なんか勝手に話がまとまったみたいだ。俺、なんも訊かれてないのに。

 ……まあ、材料買いに行かなくていいならいいけどさ。特に夕飯の献立決めてないし、ありもので適当に済ます気だったし、準備もこれからだし。

 秋の日は釣瓶落としというけれど、十一月の千葉の空はまだまだ明るい十六時。

 今から用意すれば、時間の掛かる芋煮でも夕飯には間に合うだろう。部屋には、鍋にもホットプレートにもなる優秀なたこ焼き機もある。

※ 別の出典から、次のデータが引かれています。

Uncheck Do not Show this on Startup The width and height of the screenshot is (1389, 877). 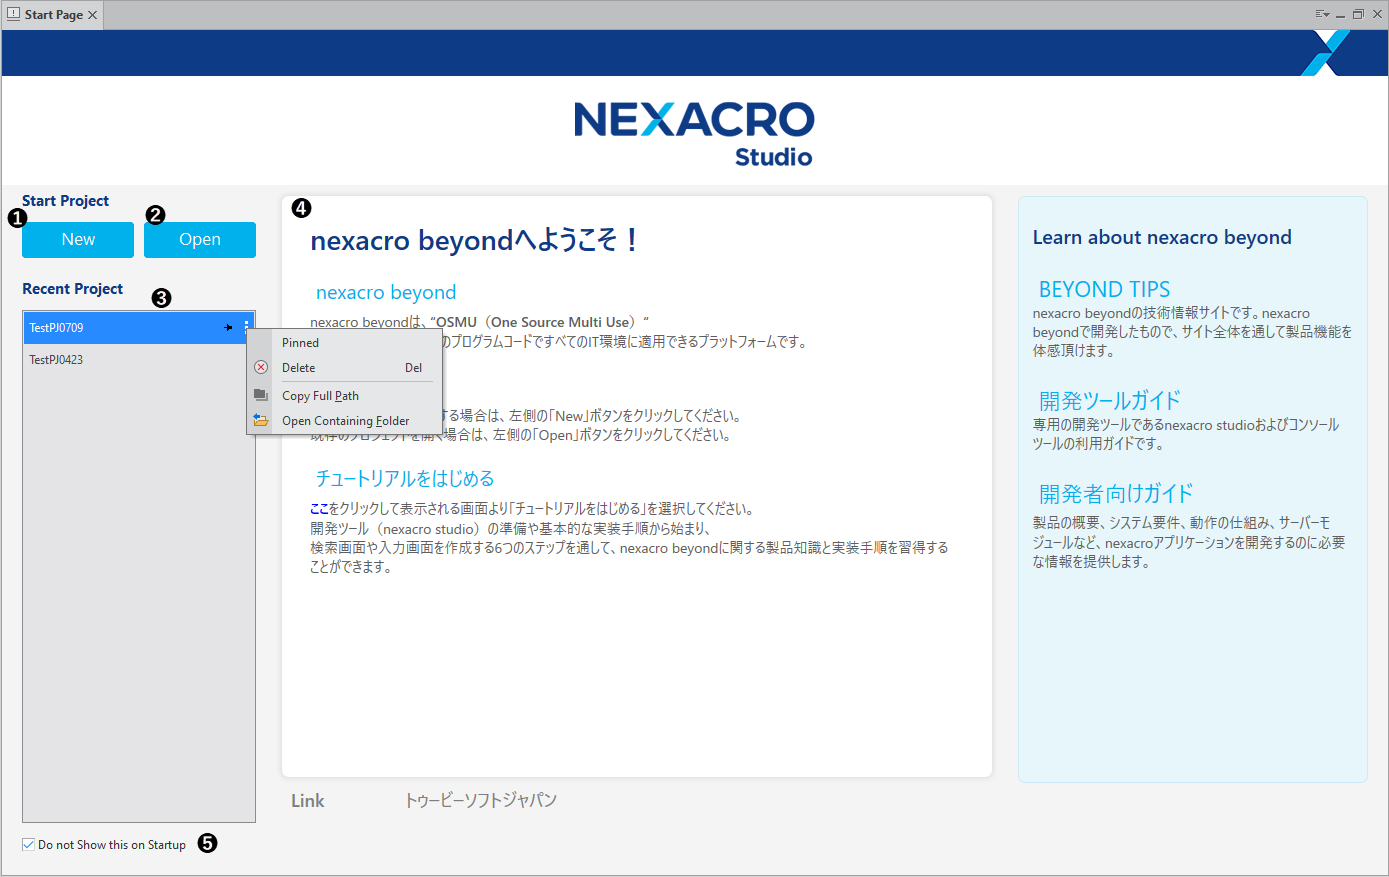coord(29,845)
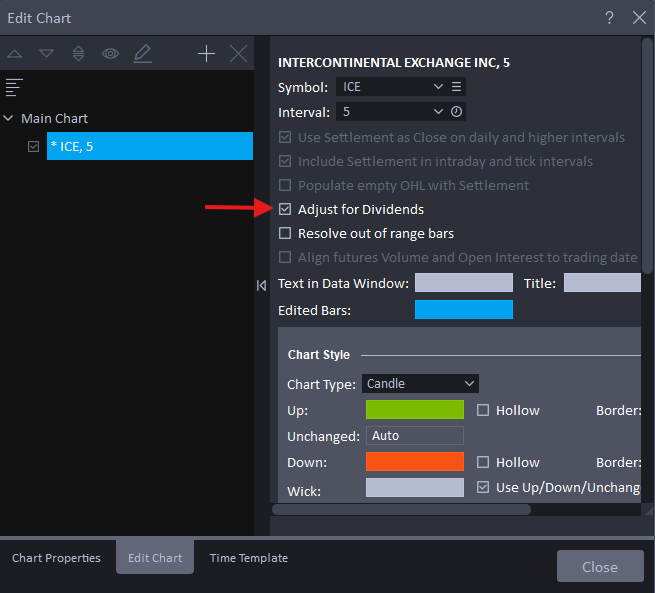Switch to the Chart Properties tab
The image size is (655, 593).
click(x=56, y=558)

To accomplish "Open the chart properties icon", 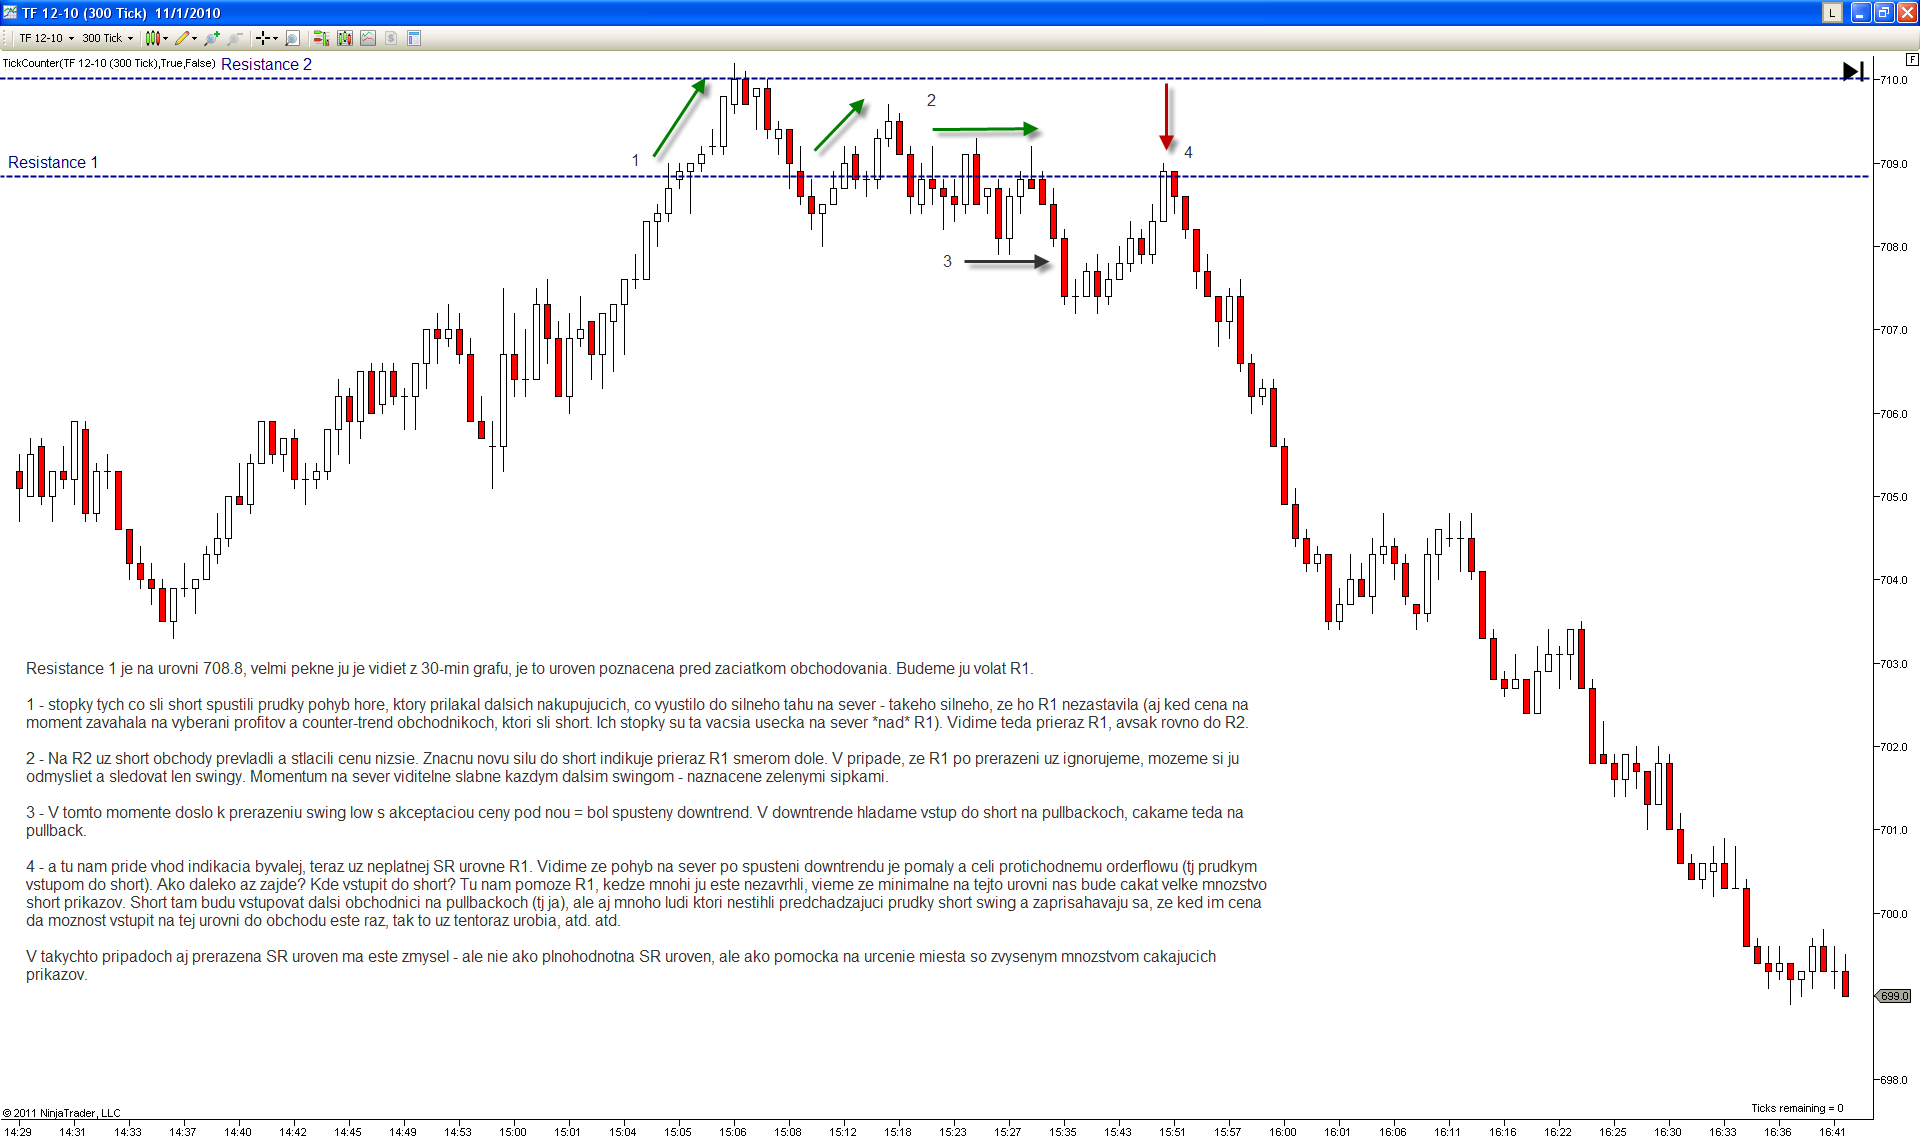I will click(414, 38).
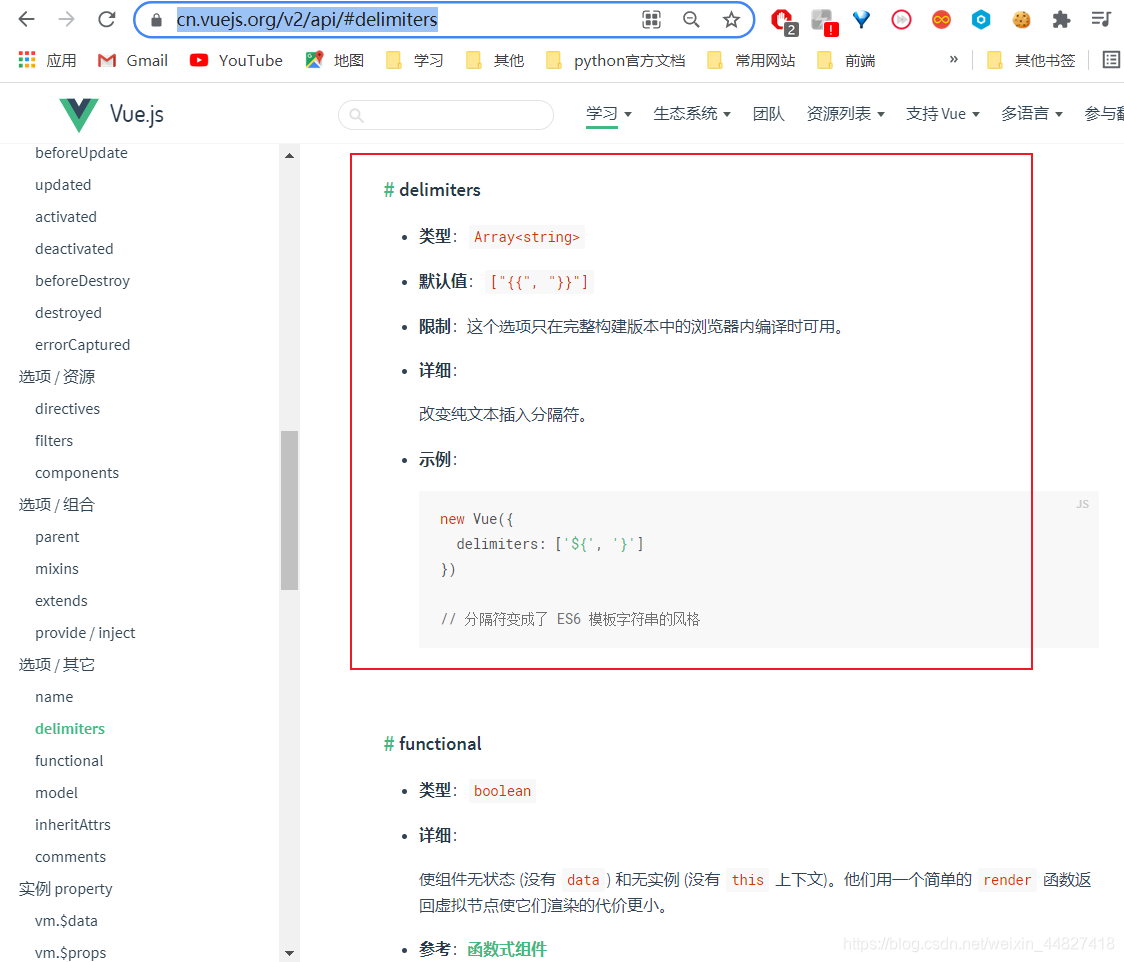Click the zoom magnifier in the address bar

pyautogui.click(x=692, y=19)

 ただ、問題はーー「お前の部屋、いつ行ってもパンツ落ちてるから怖いんだよな」材料があるという月穂の部屋だ。座椅子の下とか、ベッドの毛布とシーツの間とか、洗濯機付近がレッドゾーンである。

 違和感を覚えてなにかありそうな場所をあさって引っ張り出すと、七割がたパンツで、残り三割が片方だけの靴下となる。

 ちなみに、その不幸でもあり幸福でもある発見者の俺の末路は押して知るべし、だ。

 発見者を折檻するなら、せめてパンツはきちんと仕舞えっての。まったく。

 しかし月穂は日頃の自分自身を全く省みずに「怖いってなんなんよ~」と、甘ったれた声で非難してきた。

 …………。

 二通りの意味だよ。

 衛生と理性のな。


 月穂はしばらく俺と視線を重ねていたが、黙ったままの俺の心中なんぞ全然わかってない顔をして、溜め息混じりにぼやいた。

「仕方ないんよ。下着は毎日着替えるんに」

「ああ……」

 そこはかとなく不安な台詞ではあるが、下着以外も汚れたら着替えるだろう、多分。

「……あぁん?」

 ……いや、まて、落ちてるのはだよ。

 無垢な顔をされれば訊くに訊けない。

 こいつだけはいつまで経っても変わらない。

 その癖、胸とか尻とかは外見だけはしっかりと育っているから始末が悪い。

どっこいしょとか言いながら、実家からの補給品を取りに帰る月穂のスウェット越しの尻を眺めつつーー。

 月穂は安産型だな、なんて本人に聞かれれば殺されそうなことを思って、うんうん頷いていた。